Third, I interact with Stollar and Jesus and Rabbi Irving Greenberg and others in Currents in Theology and Mission. Best part: a cameo paragraph by my pre-teen daughter. The article is free to access, linked here. It’s called: “A Burning Child in the Midst: The Promise and Power of R.L. Stollar’s Child Liberation Theology.”

What I’m most excited about in all of the above is my daughter’s writing. What I’m next-most excited about is my realization that Jesus’s healing of a child in Mark 9 directly and literally satisfies Rabbi Greenberg’s halting claim: “No statement, theological or otherwise, should be made that would not be credible in the presence of burning children.” I want to expand on this later.

I have come to see the Kingdom of God anew through the lens of childhood and actual children, which has influenced how I see and interact with the world and people around me. The above three pieces will give you just a taste.

Invitation: A Theology of Children, with Abram K-J (Starting Wednesday)

The Boy Jesus in the Temple, by He Qi

Early in 2023 I re-read the Gospels, paying close attention to how Jesus interacted with children. Going back to how much Jesus loved and honored children in his ministry has been transformative for me.

Now I’m leading a five-session Webinar series: A Little Child Shall Lead Them: A Biblical Theology of Children and the Kingdom of God. It’s free, and I’m offering it in the hopes that all of us might grow in how we understand, love, and advocate for children.

The series uses Accordance Bible Software’s Webinar platform, but you don’t need to have Accordance to participate. Details are in this one-pager; you can go straight to the registration landing page here. First session is this Wednesday (12/20) at 12p Eastern (Christmas-themed!), and then the first four Wednesdays in January.

 

Book Note: The Kingdom of Children: A Liberation Theology

R.L. Stollar’s new book vaulted into my Top 5 Books Ever before I’d even finished reading it. It’s called The Kingdom of Children: A Liberation Theology. (Publisher product page / $4.99 on Kindle now (affiliate link))

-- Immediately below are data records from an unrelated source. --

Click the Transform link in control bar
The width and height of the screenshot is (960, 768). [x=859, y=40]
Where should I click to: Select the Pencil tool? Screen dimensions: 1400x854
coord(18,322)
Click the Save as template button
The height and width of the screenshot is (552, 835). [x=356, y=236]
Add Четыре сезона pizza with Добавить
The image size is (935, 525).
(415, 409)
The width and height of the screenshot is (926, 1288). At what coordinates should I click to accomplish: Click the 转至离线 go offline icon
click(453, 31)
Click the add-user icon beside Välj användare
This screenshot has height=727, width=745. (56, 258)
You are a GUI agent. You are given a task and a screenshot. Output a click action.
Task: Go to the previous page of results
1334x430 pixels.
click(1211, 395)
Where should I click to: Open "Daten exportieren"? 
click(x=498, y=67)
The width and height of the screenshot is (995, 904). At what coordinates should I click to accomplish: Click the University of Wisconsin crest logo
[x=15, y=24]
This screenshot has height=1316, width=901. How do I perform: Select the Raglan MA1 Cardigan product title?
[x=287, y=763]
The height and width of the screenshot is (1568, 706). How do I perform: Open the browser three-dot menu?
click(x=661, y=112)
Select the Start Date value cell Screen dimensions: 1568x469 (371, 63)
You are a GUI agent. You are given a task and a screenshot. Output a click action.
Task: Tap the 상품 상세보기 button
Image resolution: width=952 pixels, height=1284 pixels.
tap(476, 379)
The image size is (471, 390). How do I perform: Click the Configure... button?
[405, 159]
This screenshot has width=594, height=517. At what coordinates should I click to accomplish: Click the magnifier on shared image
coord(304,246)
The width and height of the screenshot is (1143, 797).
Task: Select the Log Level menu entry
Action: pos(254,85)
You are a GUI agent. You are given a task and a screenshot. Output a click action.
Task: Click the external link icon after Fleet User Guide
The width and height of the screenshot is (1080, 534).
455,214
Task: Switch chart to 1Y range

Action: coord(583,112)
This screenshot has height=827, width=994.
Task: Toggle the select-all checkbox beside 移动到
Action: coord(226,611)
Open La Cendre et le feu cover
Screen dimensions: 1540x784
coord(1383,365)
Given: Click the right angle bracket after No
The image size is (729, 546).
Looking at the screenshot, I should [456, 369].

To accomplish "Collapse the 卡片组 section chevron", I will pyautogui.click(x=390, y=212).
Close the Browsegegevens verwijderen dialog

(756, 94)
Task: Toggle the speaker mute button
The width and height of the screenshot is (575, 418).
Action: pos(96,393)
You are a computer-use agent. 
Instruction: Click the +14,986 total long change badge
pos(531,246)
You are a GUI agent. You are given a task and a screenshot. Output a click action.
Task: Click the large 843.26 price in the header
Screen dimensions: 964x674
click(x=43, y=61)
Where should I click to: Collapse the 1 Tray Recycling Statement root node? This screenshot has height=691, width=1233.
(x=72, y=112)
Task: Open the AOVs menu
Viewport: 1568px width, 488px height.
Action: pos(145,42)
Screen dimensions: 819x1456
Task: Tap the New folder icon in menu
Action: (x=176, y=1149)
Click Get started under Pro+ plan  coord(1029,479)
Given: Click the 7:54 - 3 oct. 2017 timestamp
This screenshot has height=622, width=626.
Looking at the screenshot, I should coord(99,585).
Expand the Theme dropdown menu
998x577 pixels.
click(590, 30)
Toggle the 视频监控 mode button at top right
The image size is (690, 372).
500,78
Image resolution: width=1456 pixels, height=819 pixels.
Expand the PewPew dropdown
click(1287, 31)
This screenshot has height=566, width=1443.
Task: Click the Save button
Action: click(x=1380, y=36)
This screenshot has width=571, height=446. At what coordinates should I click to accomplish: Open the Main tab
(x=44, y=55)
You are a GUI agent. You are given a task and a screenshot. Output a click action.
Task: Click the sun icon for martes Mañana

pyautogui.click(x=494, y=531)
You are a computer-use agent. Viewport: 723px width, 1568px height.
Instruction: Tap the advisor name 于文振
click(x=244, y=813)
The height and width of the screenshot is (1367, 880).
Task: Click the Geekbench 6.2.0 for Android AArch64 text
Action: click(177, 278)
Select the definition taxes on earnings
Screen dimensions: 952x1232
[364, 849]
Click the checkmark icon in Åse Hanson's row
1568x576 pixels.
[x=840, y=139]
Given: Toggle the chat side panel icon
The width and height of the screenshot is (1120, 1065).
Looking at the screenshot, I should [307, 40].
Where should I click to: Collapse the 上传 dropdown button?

Book review and additional interaction forthcoming. For now: I haven’t stopped thinking about The Kingdom of Children since reading it. It’s already having the same impact on my thinking and pastoral practice as I’ve experienced from Paulo Freire’s Pedagogy of the Oppressed and from the late Sang Hyun Lee’s From a Liminal Place. I wrote more about this here, with—I hope—more to follow.

In his introduction Stollar mentions Janet Pais’s Suffer the Children: A Theology of Liberation by a Victim of Child Abuse. He writes:

Pais is the first—and only—theologian to dedicate an entire book to a child liberation theology to date. While various individuals and organizations have explored a theology of childhood or advocated for child theology, the specific topic of child liberation theology has received very little attention. My goal with this book is to change that and bring the vital conversation about child liberation theology forward to a new generation.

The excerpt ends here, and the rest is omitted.